The discovery may pave the way for potential new strategies to treat the blood disorders and further illuminates the relationship between inflammation and cancer, said lead investigator Nadia Carlesso, associate professor of pediatrics at the Indiana University School of Medicine.
Bone marrow includes the cells that produce the body's red and white blood system cells in a process called hematopoiesis. The marrow also provides a support system and "home" for the blood-producing cells called the hematopoietic microenvironment.
The new research demonstrates the importance of the hematopoietic microenvironment in the development of a group of potentially deadly diseases called myeloproliferative disorders.
"It has been known for years that there are links between inflammation and cancer, but these studies have been challenged by the lack of genetic models, especially for blood-based malignancies," said Carlesso.
The researchers focused on what happens when there are abnormally low levels of a molecule called Notch, which plays an important role in the process of blood cell production.
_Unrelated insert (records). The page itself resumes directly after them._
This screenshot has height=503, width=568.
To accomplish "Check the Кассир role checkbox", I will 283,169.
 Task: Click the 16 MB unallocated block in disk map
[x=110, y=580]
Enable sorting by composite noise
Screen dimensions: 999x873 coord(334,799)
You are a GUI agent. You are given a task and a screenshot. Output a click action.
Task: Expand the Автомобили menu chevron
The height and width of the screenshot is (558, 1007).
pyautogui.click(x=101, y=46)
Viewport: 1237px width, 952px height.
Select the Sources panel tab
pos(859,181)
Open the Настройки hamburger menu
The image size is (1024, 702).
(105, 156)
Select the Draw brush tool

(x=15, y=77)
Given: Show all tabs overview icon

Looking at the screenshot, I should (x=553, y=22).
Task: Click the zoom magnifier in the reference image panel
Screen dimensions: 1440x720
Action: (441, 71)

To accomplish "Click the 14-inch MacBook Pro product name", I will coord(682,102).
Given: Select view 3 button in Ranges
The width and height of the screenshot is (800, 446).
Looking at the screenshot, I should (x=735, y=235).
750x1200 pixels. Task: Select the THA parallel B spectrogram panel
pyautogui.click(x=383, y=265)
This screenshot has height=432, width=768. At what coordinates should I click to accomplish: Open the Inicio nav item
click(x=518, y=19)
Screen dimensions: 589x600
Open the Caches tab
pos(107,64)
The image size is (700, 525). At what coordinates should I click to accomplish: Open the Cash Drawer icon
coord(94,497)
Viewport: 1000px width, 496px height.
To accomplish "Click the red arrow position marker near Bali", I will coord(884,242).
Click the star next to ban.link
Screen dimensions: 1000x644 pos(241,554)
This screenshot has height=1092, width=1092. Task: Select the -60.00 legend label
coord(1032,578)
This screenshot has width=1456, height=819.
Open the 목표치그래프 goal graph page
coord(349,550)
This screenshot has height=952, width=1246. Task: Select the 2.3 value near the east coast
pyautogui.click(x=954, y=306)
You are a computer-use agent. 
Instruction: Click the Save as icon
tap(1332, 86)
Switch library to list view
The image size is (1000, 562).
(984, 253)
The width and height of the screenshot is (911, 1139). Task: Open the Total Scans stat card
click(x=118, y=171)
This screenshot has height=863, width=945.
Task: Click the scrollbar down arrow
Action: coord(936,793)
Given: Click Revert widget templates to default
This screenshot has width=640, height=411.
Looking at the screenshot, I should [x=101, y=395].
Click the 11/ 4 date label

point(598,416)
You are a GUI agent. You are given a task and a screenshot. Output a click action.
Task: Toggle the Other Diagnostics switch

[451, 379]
Using a genetically modified mouse, they found that the loss of Notch function in the microenvironment causes a chain of molecular events that result in excess production of inflammatory factors.
The high levels of inflammation in the bone marrow were associated with the development of a myeloproliferative disorder in the mice.
Myeloproliferative diseases in humans can result in several illnesses caused by overproduction of myeloid cells, which are normally are used to fight infections.
These diseases can put patients at risk for heart attack or stroke, and frequently progress into acute leukemia and bone marrow failure, which have fatal outcomes.
When Carlesso's team blocked the activity of one of the molecules in this biochemical cascade, the myeloproliferative
disorder in the mice was reversed.
In addition, elevated levels of the blocked molecule were found in samples from human patients with myeloproliferative disease.
These findings suggest that developing drugs that target this inflammatory reaction at different key points could be a promising strategy to limit the development of myeloproliferative disease in humans.
The molecular cascade leading to inflammation was not occurring directly in the bone marrow cells that produce blood
cells, but in cells of the bone marrow microenvironment, especially in endothelial cells that line the capillaries - tiny blood vessels - inside the bone marrow. This was a key discovery, Carlesso said.